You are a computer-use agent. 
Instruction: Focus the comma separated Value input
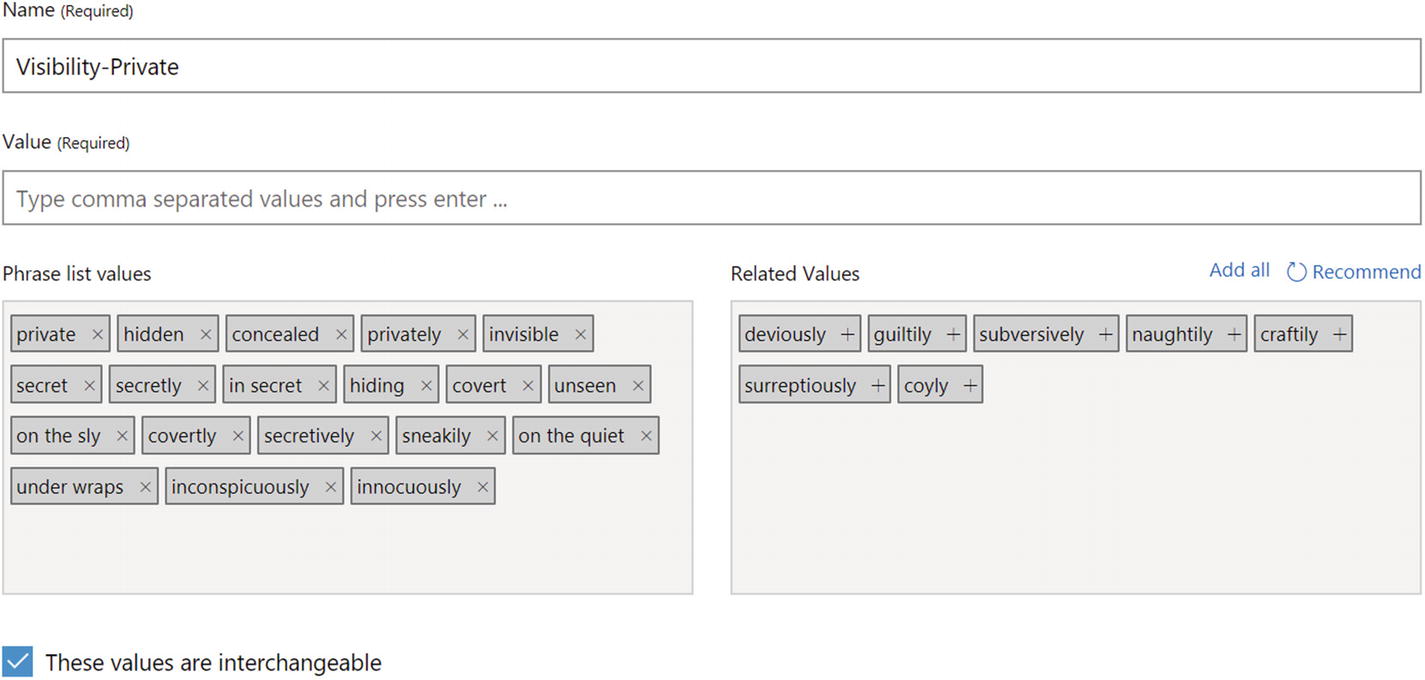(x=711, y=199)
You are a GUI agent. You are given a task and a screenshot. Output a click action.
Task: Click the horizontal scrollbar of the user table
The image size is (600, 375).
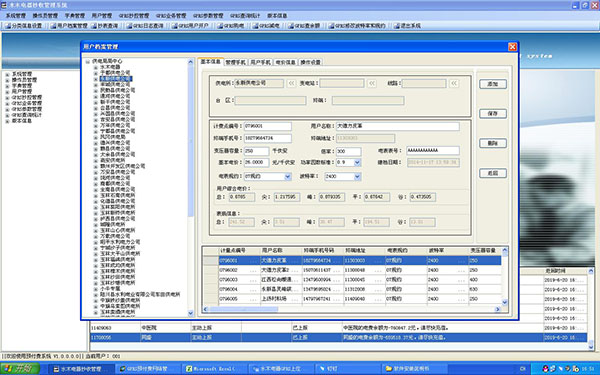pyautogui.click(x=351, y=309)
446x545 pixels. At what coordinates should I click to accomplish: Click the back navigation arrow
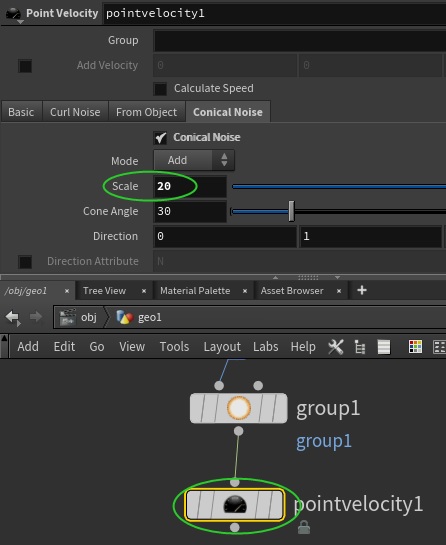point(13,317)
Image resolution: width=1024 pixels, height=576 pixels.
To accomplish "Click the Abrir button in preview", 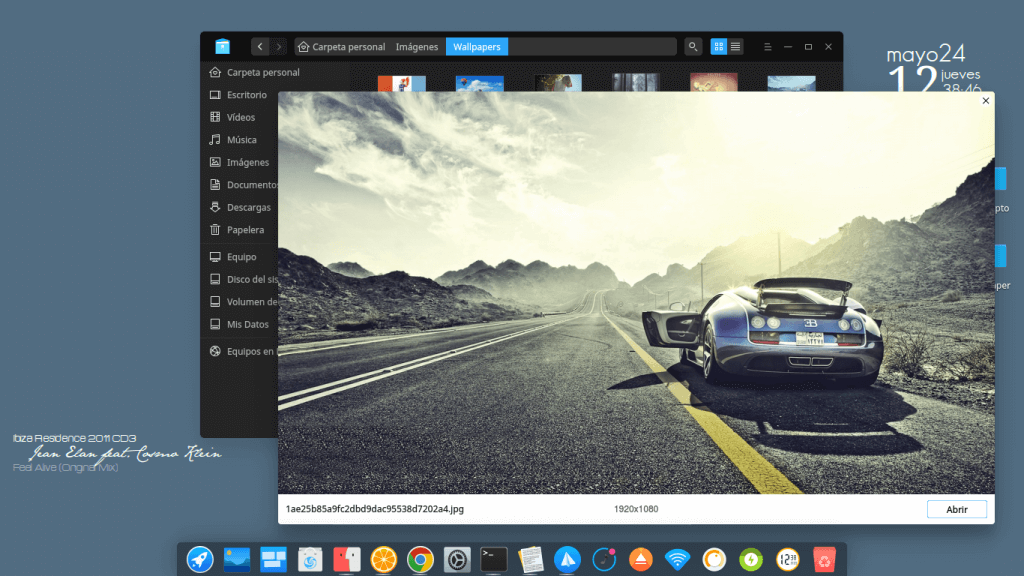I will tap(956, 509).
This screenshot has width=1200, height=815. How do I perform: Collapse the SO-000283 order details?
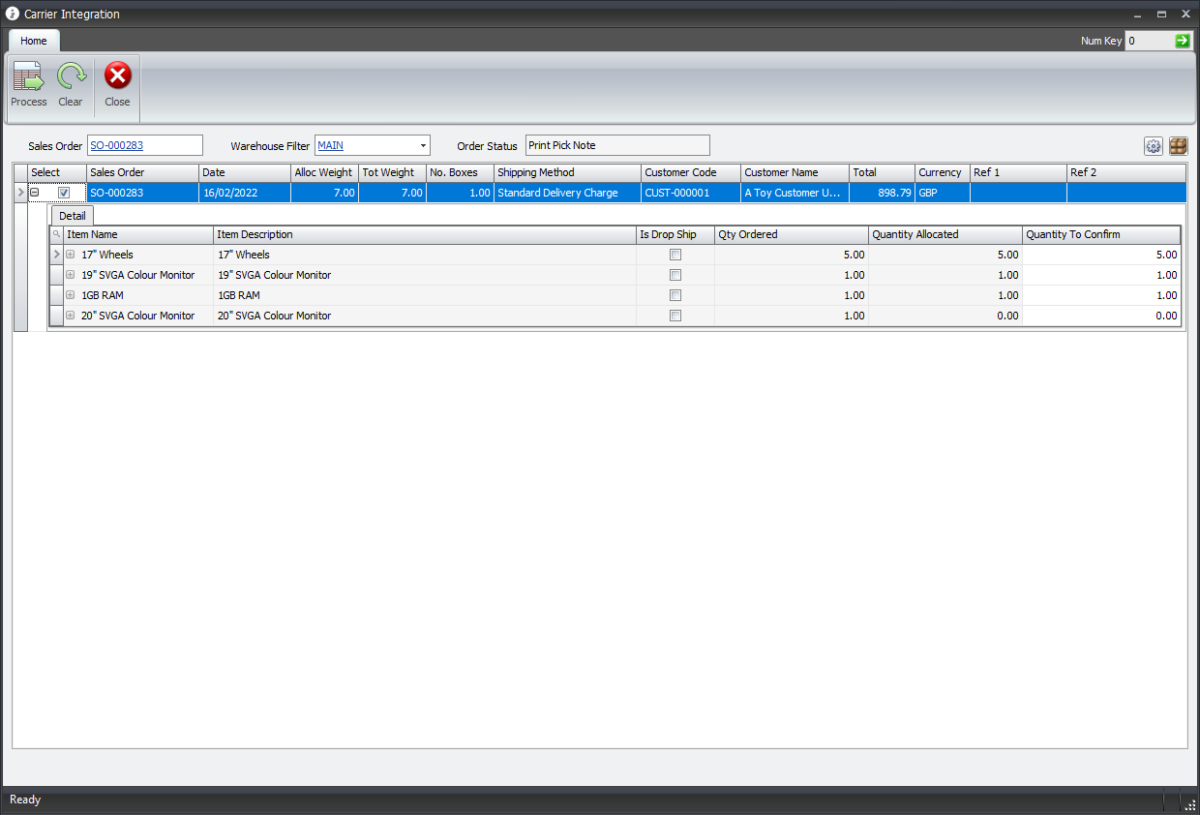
...
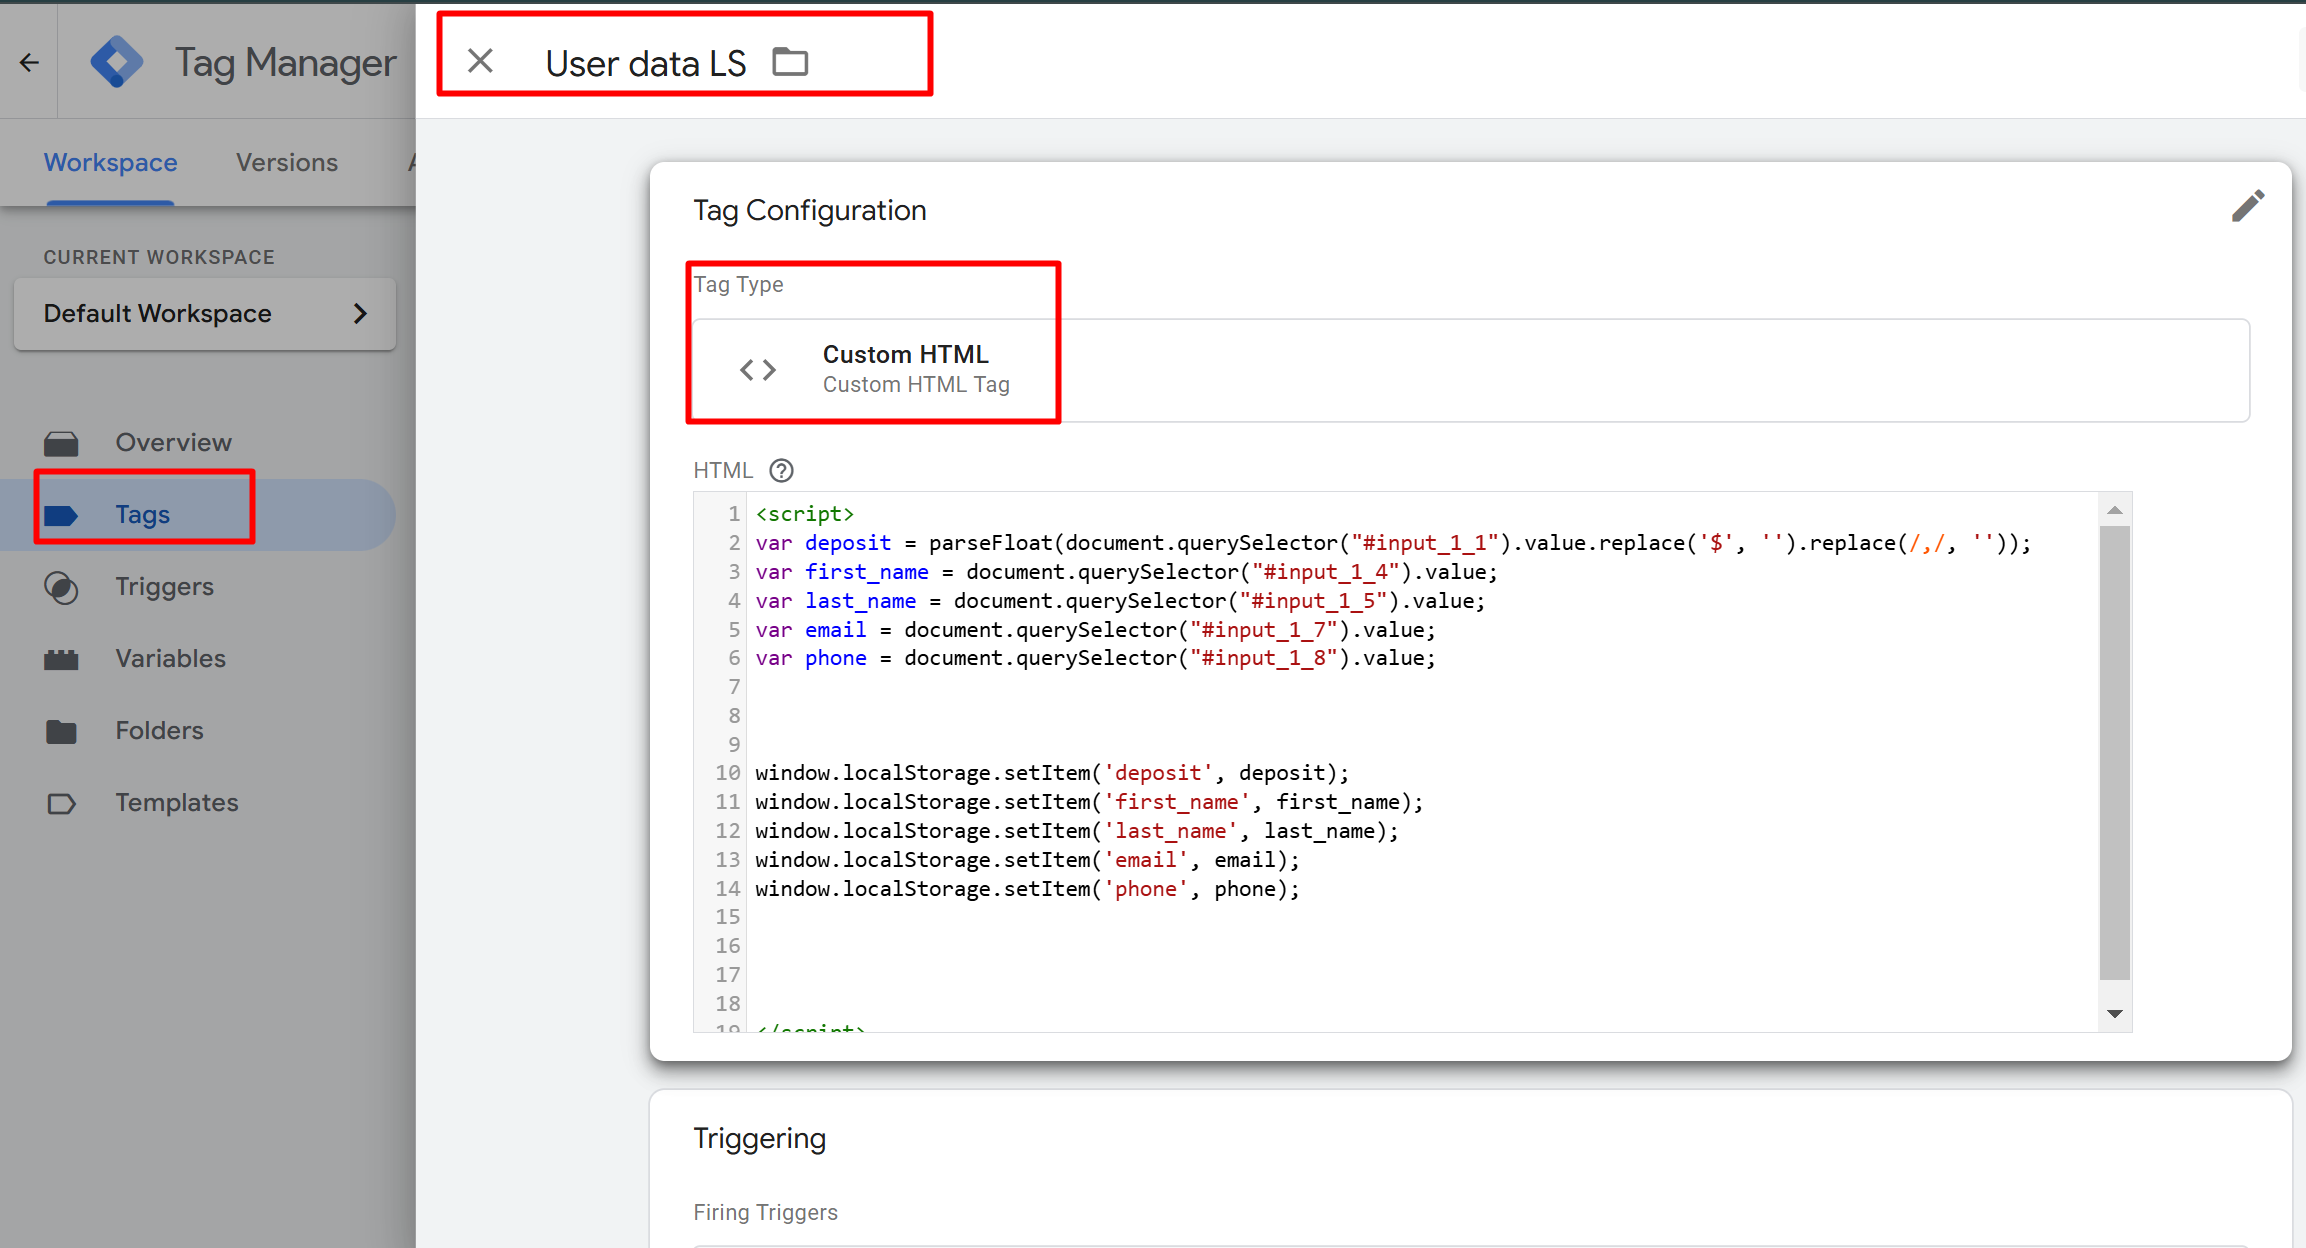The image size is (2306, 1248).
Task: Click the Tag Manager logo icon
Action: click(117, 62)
--
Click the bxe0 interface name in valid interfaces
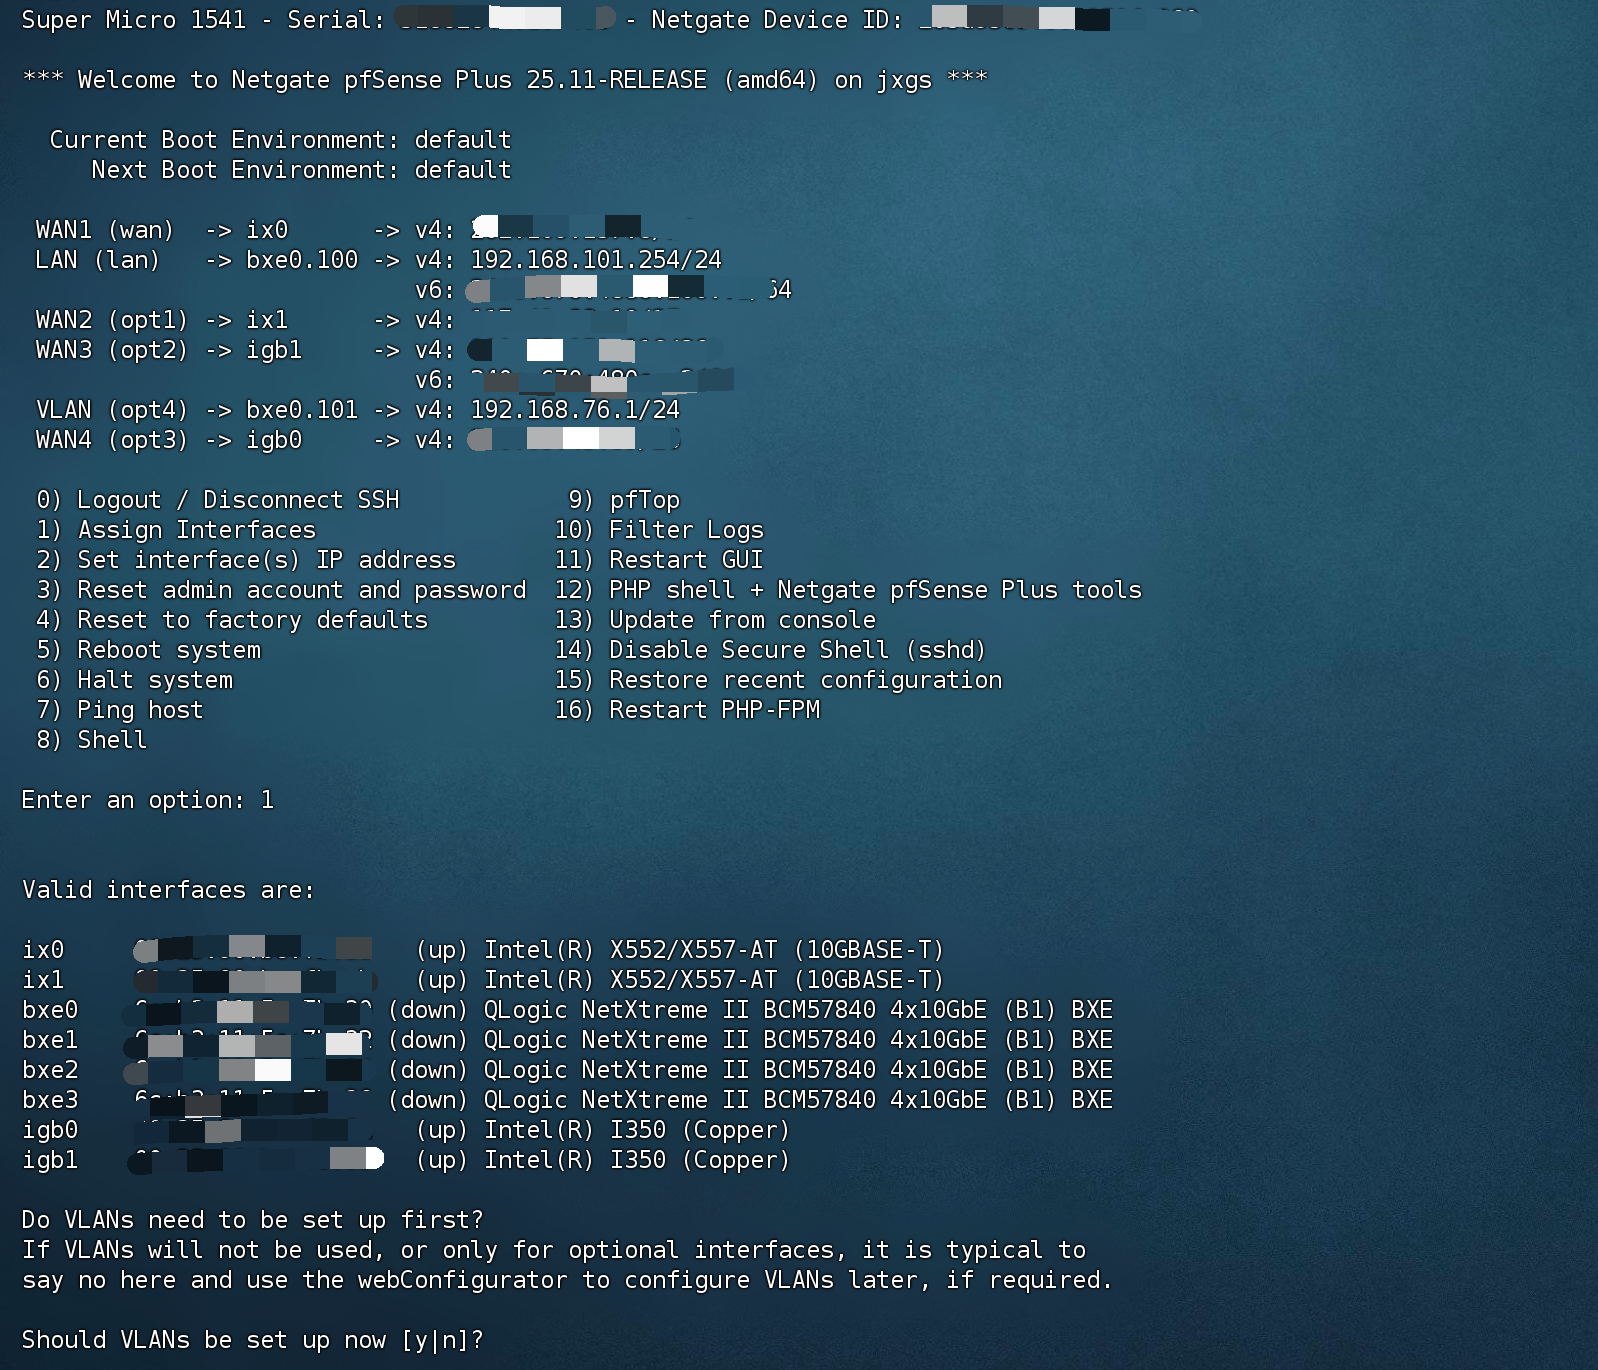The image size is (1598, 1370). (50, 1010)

• **Short task**: Rescale the rows starting with the line that contains "You are a computer-use agent." and going on through the line that contains "point(13,317)", both included, by writing those lines out again with their requests unchanged and every coordinate in the answers multiplied by 0.75 and rounded to a whole number, halves up. Leave the pictures out of your version.

• **Solved exercise**:
You are a computer-use agent. 
Instruction: Focus the comma separated Value input
(x=533, y=149)
You are a GUI agent. You are given a task and a screenshot. Output a click action.
Task: Click the horizontal scrollbar of the user table
The image size is (600, 375).
pyautogui.click(x=263, y=232)
446x545 pixels. At what coordinates should I click to accomplish: Click the back navigation arrow
point(10,238)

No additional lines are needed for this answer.